- SELECTED EXCERPT
.....

RFC 73 (v1) All Perl core functions should return ob

Perl6 RFC Librarian Tue, 08 Aug 2000 19:28:38 -0700
This and other RFCs are available on the web at
  http://dev.perl.org/rfc/

=head1 TITLE

All Perl core functions should return objects

=head1 VERSION

   Maintainer: Nathan Wiger <[EMAIL PROTECTED]>
   Date: 08 Aug 2000
   Version: 1
   Mailing List: [EMAIL PROTECTED]
   Status: Developing
   Number: 73

=head1 ABSTRACT

In the past, Perl has only provided two return options for its builtin
functions: scalars or arrays. In a scalar context, only one select value
was returned, greatly impacting the functionality of the function
(unless you like pulling apart long lists).

The reason this was done was to allow easy access to scalar/string data.
However, objects can use the mechanism described in RFC 49 (or something
like it) to become strings on-demand in Perl 6. As such, we should make
all Perl functions return objects in a scalar context in Perl 6.

=head1 DESCRIPTION

When several of the mechanisms proposed in other RFC's combine, we have
the power in Perl 6 to pass I<everything> around as objects, converting
them to strings as they're needed. This gives us much power, since we
present both objects and "true" scalars to beginners and advanced Perl
users alike with one common set of functions. As such, objects are
embedded in Perl from the ground up.

Others have proposed typing objects, and extracting them that way:

   my $uid   = getpwnam $user;    # "true" scalar uid
   my pw $pw = getpwnam $user;    # object of type "pw"

However, this has a couple problems:

   1. You have to have the correct object class and, at
      the very least, alter your script's syntax.

   2. You can't make $pw look like $uid transparently.

Instead, having objects that walk and talk like scalars on demand is a
more powerful approach. Note that this RFC does not necessarily preclude
being able to type objects and pull out specific classes. The two
approaches could be combined, giving multi-class objects that can be
transparently accessed as "true" scalars.

We'll start out with complex examples, where it's obvious how this is a
benefit, and go down to simpler functions, where it might be less
obvious.

=head2 Complex Functions

Let's choose C<stat>, since it's an easy target. Currently, it only
returns one of two things:

   1. A massive 13-element list (LIST context)
   2. A boolean success/failure (SCALAR context)

Neither of these is particularly useful, unless you like pain. To get a
decent interface, you have to use C<File::stat> or some other module.

.....

- AIM
Copy the Perl RFC from "Let's choose C<stat>, since" through "some other module.", substituting "huge" for "massive". Rely only on the Perl RFC above.

.....

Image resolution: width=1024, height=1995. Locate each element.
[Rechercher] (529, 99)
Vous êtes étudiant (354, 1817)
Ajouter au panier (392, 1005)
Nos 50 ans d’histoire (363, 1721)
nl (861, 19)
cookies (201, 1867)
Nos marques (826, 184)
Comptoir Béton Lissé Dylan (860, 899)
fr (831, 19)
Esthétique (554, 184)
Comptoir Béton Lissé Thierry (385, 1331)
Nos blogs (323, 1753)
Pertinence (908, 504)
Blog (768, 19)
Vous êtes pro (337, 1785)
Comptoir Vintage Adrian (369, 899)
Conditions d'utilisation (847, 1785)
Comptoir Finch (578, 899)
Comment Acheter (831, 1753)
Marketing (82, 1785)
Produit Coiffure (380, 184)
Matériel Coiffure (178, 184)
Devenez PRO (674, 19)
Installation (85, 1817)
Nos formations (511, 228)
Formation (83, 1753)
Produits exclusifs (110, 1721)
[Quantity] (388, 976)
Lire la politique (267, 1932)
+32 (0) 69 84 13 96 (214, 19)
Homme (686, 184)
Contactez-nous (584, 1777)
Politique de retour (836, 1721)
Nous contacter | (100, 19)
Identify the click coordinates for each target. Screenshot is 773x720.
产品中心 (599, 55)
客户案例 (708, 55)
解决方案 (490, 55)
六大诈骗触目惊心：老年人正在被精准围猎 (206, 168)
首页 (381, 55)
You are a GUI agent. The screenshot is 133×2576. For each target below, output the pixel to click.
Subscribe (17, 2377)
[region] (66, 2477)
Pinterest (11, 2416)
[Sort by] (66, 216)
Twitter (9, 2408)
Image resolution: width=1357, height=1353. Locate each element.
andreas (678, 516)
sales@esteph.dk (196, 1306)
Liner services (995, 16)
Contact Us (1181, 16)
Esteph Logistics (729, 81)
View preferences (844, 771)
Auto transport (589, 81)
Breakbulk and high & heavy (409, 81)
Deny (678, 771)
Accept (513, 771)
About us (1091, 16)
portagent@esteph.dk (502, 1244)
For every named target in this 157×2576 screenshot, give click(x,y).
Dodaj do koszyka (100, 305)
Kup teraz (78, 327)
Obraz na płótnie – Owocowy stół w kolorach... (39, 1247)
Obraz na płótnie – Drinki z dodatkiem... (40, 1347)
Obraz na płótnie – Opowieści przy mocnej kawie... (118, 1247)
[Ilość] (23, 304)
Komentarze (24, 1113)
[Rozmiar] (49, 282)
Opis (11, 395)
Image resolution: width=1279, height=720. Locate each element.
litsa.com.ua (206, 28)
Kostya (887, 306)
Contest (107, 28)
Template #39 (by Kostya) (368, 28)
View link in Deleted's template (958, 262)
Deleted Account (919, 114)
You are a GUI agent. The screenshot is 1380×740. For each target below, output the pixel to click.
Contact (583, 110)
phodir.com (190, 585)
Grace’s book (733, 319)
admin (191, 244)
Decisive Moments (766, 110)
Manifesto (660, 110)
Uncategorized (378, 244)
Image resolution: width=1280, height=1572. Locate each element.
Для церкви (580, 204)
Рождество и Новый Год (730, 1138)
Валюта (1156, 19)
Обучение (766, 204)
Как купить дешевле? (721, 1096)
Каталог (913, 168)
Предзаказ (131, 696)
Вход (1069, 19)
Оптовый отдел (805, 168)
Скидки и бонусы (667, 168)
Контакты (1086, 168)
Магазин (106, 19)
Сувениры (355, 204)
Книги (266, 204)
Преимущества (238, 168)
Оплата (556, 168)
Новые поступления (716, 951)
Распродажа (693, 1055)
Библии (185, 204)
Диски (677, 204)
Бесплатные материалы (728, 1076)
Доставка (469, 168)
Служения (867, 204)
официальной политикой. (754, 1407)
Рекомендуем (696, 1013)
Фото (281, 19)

.....

- PROBLEM SOLUTION
Let's choose C<stat>, since it's an easy target. Currently, it only
returns one of two things:

   1. A huge 13-element list (LIST context)
   2. A boolean success/failure (SCALAR context)

Neither of these is particularly useful, unless you like pain. To get a
decent interface, you have to use C<File::stat> or some other module.